I was wondering the same thing. I'm working on some cabinets along with a full int. repaint now and wanted to show pictures of the phases of the cabinets in hopes of getting some constructive feedback. Most of these dudes are probably annoyed by me already though, so posting might be pointless.


----------



## ExcelPaintingCo

ridesarize said:


> Nice looking work. Prep looks good. Its nice when a detail job on a larger scale turns out successful. I am wondering since I'm new on here if showing work in new threads is ok for anyone or more for you established members? I have some cabinet pics that will be seen sometime here, showing my hanging method.


Please feel free to post your pics in this thread or create a new. I always appreciate seeing other setups.


----------



## wje

ridesarize said:


> Nice looking work. Prep looks good. Its nice when a detail job on a larger scale turns out successful.
> I am wondering since I'm new on here if showing work in new threads is ok for anyone or more for you established members? I have some cabinet pics that will be seen sometime here, showing my hanging method.


I think a lot of us here enjoy seeing what fellow painters are up to! Please do post picture threads as often as possible. Sometimes you think you may have a perfect system, and the guys and gals on here may offer input to even tweak a system to make it even more efficient!


----------



## ridesarize

I'll show a pic of some buillt-ins we did in advance. We made a work area in the living room, virtually airtight from the rest of home. We had a door to enter into room and a window to vent out air. This wan't the most ideal configuration for the set up but it was a sort of skinny area and we had baseboards to pre paint too so I made a long hanging set up instead of short. We use 2.5 or 3 inch screws into hinge holes carefully. Wrap 14-16 gauge wire around threads of one screw (about 1.5 inch from cabinet surface) so it wont slip. Crimped the other end so it would hold some real weight yet slip right off so I can hang a door while it is wet. I spray each door in one corner of room (far right) while holding from wire. It doesn't swing really. I tuck my feet under scrap floor paper or shoes get caked. Spraying is such a snap. Then hang it while wet and grab another. I usually use a 2x3 on edge instead of 2x4, the 2x3 does not sag when on edge.


----------



## Monstertruck

ridesarize said:


> I'll show a pic of some buillt-ins we did in advance. We made a work area in the living room, virtually airtight from the rest of home. We had a door to enter into room and a window to vent out air. This wan't the most ideal configuration for the set up but it was a sort of skinny area and we had baseboards to pre paint too so I made a long hanging set up instead of short. We use 2.5 or 3 inch screws into hinge holes carefully. Wrap 14-16 gauge wire around threads of one screw (about 1.5 inch from cabinet surface) so it wont slip. Crimped the other end so it would hold some real weight yet slip right off so I can hang a door while it is wet. I spray each door in one corner of room (far right) while holding from wire. It doesn't swing really. I tuck my feet under scrap floor paper or shoes get caked. Spraying is such a snap. Then hang it while wet and grab another. I usually use a 2x3 on edge instead of 2x4, the 2x3 does not sag when on edge.

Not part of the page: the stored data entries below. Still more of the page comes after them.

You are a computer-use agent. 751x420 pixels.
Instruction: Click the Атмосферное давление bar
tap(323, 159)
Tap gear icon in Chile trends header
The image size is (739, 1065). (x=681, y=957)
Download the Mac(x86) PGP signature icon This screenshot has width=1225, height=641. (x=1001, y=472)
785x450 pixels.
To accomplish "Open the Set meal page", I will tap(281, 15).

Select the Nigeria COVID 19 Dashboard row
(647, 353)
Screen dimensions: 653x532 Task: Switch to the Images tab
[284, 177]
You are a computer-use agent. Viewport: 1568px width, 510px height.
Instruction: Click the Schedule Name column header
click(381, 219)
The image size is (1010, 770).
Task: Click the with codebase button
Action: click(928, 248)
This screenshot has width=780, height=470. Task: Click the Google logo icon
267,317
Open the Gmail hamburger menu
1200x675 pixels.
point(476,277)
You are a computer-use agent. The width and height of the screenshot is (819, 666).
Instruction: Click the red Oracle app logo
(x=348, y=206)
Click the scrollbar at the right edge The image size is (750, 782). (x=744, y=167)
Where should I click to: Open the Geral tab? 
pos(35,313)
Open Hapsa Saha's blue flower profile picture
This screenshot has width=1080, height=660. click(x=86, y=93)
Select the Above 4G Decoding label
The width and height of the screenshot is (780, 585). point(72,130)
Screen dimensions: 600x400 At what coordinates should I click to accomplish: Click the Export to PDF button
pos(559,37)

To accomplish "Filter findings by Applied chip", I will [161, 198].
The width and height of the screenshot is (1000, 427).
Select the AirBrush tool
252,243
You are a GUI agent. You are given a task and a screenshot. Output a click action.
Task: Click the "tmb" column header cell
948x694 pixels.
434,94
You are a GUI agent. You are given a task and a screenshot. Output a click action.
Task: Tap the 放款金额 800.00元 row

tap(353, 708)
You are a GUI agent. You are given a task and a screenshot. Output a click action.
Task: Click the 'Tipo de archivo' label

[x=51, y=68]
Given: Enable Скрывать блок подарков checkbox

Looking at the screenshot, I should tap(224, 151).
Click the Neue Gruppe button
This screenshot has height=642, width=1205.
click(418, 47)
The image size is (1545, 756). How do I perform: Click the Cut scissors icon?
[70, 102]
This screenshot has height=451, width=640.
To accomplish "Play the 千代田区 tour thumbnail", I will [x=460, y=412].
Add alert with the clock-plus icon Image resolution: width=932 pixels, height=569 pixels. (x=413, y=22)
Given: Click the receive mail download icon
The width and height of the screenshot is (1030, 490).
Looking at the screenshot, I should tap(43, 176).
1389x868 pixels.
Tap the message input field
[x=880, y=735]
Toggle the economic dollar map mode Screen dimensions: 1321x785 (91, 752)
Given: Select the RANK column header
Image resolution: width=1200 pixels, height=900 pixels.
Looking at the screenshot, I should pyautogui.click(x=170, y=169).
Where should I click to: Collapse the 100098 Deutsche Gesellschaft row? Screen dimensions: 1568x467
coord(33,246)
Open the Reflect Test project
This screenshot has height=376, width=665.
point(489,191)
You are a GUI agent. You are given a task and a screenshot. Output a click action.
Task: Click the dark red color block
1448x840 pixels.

That looks like a sweet portable set up!
In my shop I use 1.5" x 12' steel pipe for the rods, 1 above the other.
Saves a bit on floor space.
I suppose you could improvise even further on the portable set up by making "trees" to accomodate your pole set up. But hey, why bother, what you got goin' on seems to be working great!

For the 'wire' we use old paint can handles. Very rugged yet malleable. Single strand, no spinning.


----------



## ExcelPaintingCo

ridesarize said:


> I'll show a pic of some buillt-ins we did in advance. We made a work area in the living room, virtually airtight from the rest of home. We had a door to enter into room and a window to vent out air. This wan't the most ideal configuration for the set up but it was a sort of skinny area and we had baseboards to pre paint too so I made a long hanging set up instead of short. We use 2.5 or 3 inch screws into hinge holes carefully. Wrap 14-16 gauge wire around threads of one screw (about 1.5 inch from cabinet surface) so it wont slip. Crimped the other end so it would hold some real weight yet slip right off so I can hang a door while it is wet. I spray each door in one corner of room (far right) while holding from wire. It doesn't swing really. I tuck my feet under scrap floor paper or shoes get caked. Spraying is such a snap. Then hang it while wet and grab another. I usually use a 2x3 on edge instead of 2x4, the 2x3 does not sag when on edge.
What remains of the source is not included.